Software Vulnerability Detection Using a Lightweight Graph Neural Network

TL;DR

This paper introduces VulGNN, a lightweight graph neural network for vulnerability detection that rivals large language models in performance while being significantly smaller and more efficient.

Contribution

The paper presents VulGNN, a novel GNN-based model that is smaller, faster to retrain, and deployable at the edge, addressing scalability issues of LLMs in vulnerability detection.

Findings

VulGNN achieves near-Large Language Model performance.
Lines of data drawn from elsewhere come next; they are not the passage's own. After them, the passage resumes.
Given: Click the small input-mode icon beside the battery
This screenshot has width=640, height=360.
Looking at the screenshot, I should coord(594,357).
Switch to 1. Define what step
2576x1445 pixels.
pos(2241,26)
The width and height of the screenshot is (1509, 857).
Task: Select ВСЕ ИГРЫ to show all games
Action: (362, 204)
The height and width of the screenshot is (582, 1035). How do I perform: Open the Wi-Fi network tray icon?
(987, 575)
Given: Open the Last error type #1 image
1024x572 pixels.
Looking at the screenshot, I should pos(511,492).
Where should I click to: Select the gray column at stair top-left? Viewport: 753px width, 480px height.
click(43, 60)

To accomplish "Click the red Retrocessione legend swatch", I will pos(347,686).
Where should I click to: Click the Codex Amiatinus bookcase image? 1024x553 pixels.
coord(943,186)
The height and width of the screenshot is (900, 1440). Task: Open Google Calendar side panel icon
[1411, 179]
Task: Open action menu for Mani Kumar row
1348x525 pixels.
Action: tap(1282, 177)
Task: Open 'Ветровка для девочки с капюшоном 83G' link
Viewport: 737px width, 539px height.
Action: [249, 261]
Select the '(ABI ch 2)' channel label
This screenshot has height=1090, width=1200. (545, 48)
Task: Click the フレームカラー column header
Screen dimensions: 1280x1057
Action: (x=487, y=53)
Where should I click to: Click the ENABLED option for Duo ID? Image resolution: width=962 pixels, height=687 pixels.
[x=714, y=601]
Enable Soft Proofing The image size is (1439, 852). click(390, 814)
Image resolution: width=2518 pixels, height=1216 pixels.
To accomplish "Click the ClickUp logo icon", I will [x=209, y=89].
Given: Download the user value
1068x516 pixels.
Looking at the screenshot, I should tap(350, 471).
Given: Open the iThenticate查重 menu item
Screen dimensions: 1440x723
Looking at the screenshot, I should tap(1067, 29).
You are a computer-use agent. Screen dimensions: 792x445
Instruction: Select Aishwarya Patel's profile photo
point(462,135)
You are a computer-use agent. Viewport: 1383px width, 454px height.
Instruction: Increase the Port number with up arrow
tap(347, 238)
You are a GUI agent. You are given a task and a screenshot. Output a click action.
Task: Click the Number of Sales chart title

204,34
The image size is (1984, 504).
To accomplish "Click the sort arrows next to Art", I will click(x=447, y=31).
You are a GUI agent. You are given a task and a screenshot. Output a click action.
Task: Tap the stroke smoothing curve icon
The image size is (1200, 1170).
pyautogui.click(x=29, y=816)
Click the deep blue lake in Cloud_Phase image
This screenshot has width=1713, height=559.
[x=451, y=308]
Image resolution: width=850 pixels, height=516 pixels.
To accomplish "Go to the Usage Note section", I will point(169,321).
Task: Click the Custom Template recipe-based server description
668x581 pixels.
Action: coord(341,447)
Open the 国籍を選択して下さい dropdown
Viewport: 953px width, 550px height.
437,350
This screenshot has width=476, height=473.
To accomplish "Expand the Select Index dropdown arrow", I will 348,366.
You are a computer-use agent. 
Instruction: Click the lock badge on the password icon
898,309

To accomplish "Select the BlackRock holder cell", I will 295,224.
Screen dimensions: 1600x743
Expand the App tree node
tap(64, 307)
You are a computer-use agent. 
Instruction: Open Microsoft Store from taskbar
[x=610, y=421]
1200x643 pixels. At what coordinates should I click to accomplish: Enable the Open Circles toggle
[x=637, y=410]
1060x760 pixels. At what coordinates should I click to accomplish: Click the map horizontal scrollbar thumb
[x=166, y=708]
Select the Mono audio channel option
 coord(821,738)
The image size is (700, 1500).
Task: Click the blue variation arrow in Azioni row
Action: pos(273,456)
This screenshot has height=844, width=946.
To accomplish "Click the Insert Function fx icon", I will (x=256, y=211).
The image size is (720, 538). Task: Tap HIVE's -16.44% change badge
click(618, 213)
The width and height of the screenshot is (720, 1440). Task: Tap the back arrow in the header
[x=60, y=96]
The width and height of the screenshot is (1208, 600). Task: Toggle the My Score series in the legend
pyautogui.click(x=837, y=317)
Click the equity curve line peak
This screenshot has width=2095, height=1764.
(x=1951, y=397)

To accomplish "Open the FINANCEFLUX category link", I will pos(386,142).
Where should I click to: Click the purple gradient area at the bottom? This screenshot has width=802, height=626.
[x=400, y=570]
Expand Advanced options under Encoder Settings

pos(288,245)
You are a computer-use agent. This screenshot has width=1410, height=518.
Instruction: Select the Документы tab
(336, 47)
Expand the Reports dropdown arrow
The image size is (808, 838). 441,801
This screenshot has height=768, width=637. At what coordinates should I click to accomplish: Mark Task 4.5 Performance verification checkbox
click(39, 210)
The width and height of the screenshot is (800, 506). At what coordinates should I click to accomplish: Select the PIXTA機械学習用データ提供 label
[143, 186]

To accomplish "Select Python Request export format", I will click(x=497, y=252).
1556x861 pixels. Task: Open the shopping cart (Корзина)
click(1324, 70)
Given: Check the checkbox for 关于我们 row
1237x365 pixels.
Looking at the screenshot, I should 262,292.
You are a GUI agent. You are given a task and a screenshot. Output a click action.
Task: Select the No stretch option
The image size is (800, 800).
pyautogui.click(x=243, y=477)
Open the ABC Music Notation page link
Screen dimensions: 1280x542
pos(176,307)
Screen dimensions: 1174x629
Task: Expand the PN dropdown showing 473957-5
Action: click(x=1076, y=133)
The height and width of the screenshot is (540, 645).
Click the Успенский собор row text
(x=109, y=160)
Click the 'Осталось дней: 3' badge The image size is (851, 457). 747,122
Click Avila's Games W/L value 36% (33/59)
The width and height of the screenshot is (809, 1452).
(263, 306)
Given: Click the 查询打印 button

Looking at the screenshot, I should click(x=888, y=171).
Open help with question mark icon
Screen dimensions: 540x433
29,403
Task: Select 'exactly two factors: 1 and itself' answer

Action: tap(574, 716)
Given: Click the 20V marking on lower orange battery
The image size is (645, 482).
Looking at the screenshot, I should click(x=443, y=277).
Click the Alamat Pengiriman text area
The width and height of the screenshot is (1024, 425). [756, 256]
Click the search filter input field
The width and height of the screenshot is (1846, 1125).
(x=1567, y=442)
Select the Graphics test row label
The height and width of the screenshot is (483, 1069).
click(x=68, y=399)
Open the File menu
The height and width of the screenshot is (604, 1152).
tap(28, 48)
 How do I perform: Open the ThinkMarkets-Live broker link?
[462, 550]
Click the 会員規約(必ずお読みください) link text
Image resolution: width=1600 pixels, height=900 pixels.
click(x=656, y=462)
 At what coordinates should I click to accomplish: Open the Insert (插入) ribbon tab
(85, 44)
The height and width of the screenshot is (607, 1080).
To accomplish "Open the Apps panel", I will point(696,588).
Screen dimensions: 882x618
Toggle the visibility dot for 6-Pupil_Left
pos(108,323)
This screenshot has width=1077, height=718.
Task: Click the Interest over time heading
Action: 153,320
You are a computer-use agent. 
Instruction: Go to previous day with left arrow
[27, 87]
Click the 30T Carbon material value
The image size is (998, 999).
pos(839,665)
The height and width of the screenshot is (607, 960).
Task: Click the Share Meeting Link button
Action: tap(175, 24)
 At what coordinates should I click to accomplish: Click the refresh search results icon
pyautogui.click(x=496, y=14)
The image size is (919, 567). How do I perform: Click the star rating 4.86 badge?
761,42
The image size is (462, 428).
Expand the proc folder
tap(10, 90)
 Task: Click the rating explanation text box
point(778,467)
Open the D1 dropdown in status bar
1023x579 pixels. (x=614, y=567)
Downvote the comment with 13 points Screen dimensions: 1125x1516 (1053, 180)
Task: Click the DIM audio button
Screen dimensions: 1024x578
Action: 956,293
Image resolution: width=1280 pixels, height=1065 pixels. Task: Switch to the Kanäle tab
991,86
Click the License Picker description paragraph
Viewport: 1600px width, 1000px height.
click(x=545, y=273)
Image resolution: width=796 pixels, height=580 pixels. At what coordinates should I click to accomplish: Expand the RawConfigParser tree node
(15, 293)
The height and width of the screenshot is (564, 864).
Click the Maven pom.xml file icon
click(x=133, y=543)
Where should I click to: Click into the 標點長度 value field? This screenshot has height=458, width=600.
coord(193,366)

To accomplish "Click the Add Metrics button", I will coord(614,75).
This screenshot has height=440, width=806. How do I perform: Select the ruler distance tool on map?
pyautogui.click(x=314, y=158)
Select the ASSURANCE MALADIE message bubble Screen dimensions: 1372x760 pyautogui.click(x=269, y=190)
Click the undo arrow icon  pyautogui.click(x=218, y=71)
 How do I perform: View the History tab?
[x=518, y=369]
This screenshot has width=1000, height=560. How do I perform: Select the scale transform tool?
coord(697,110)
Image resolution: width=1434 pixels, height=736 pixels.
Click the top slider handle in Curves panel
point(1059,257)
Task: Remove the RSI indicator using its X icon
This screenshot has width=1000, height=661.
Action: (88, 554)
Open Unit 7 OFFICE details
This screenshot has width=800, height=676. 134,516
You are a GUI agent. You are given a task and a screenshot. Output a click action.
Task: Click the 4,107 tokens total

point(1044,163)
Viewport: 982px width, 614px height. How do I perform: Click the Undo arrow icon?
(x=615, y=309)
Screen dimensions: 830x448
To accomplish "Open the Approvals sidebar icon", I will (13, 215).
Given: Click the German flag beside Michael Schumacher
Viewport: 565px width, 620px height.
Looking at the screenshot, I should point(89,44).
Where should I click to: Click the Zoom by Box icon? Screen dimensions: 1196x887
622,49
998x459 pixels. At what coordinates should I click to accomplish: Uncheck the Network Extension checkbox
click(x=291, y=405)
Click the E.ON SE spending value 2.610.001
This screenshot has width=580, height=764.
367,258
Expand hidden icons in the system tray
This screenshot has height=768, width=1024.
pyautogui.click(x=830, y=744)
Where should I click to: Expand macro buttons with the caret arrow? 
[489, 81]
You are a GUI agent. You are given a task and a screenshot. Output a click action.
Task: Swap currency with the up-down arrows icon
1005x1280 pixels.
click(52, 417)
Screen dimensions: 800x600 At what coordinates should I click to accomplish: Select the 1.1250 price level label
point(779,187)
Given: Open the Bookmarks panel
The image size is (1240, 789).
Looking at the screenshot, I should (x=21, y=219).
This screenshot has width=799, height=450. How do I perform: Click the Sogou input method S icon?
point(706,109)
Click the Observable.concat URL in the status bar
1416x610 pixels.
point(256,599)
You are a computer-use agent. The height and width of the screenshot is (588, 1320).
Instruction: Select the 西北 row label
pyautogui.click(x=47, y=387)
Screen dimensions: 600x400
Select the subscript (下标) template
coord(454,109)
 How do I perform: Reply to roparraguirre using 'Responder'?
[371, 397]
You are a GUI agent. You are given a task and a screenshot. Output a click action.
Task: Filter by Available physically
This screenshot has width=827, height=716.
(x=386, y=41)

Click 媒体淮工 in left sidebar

VulGNN is 100 times smaller than LLMs.

VulGNN is efficient for real-world deployment.

Abstract

Large Language Models (LLMs) have emerged as a popular choice in vulnerability detection studies given their foundational capabilities, open source availability, and variety of models, but have limited scalability due to extensive compute requirements. Using the natural graph relational structure of code, we show that our proposed graph neural network (GNN) based deep learning model VulGNN for vulnerability detection can achieve performance almost on par with LLMs, but is 100 times smaller in size and fast to retrain and customize. We describe the VulGNN architecture, ablation studies on components, learning rates, and generalizability to different code datasets. As a lightweight model for vulnerability analysis, VulGNN is efficient and deployable at the edge as part of real-world software development pipelines.